───── Dataset ─────

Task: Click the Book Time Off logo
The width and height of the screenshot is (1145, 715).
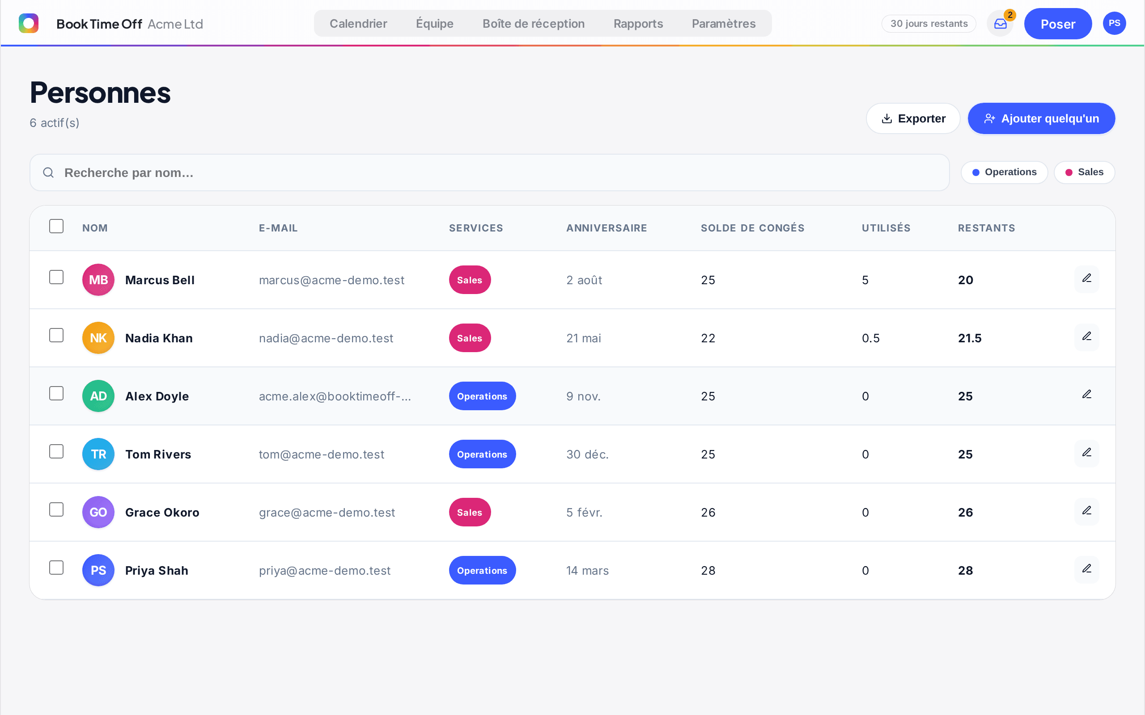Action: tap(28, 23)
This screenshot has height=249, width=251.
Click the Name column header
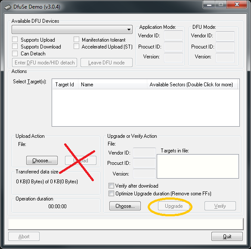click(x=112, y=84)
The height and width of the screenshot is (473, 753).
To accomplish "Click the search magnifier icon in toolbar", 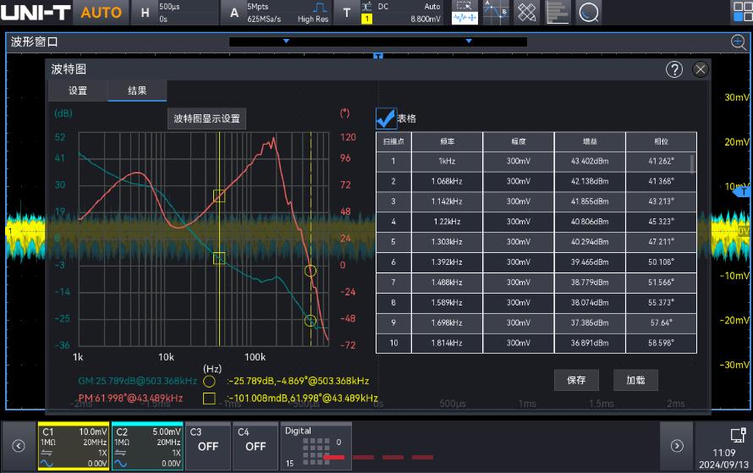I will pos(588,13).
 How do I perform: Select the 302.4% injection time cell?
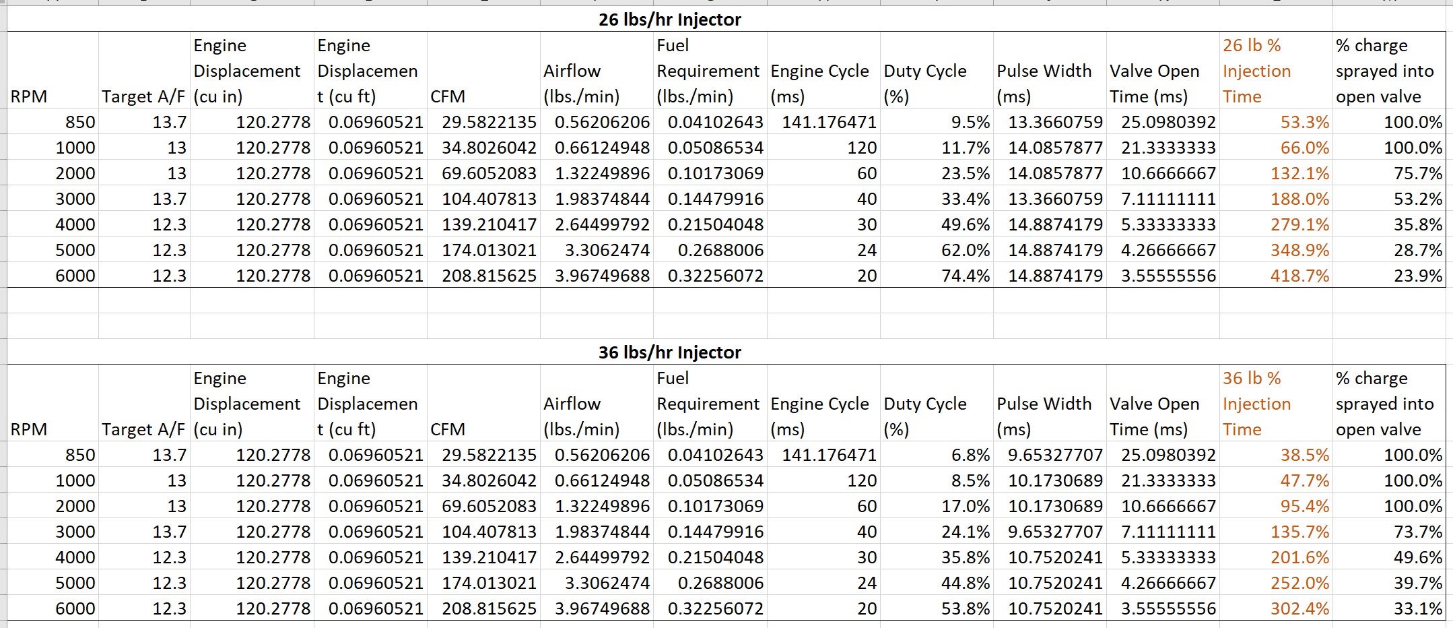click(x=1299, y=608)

─────
───── Dataset ─────

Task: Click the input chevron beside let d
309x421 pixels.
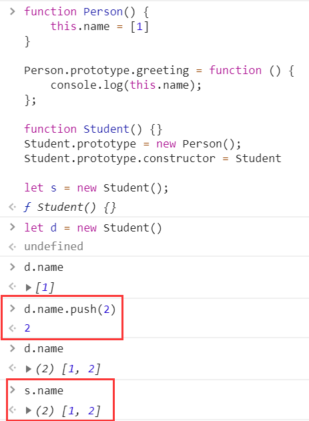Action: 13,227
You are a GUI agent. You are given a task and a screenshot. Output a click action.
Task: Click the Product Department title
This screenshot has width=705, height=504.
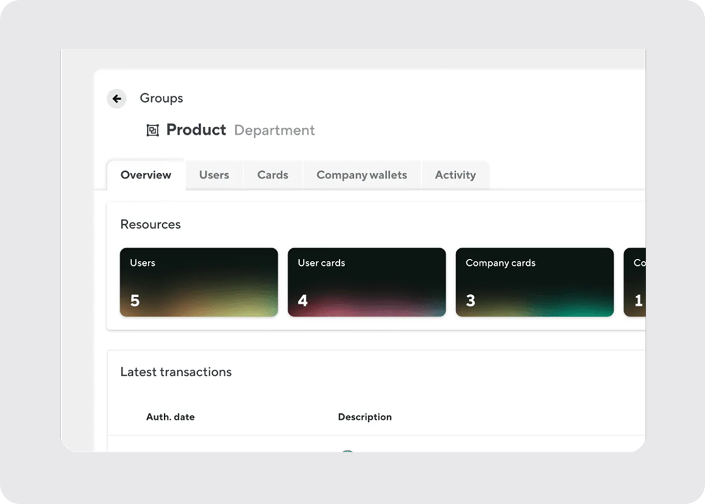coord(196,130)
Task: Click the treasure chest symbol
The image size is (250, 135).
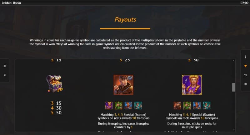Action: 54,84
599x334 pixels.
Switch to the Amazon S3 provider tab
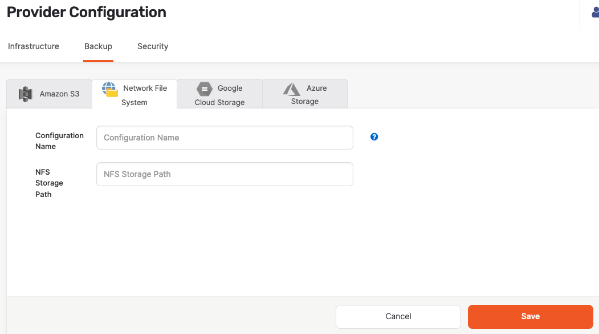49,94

─────

What the task asks —
Copy only what lies between the line with "309x421 pixels." and the line with "Task: Click the treasure chest symbol", those two lines included, exactly as given above; pictures stay out.

The completed task —
309x421 pixels.
Action: 13,227
You are a GUI agent. You are given a task and a screenshot. Output a click action.
Task: Click the Product Department title
This screenshot has width=705, height=504.
coord(196,130)
Task: Click the treasure chest symbol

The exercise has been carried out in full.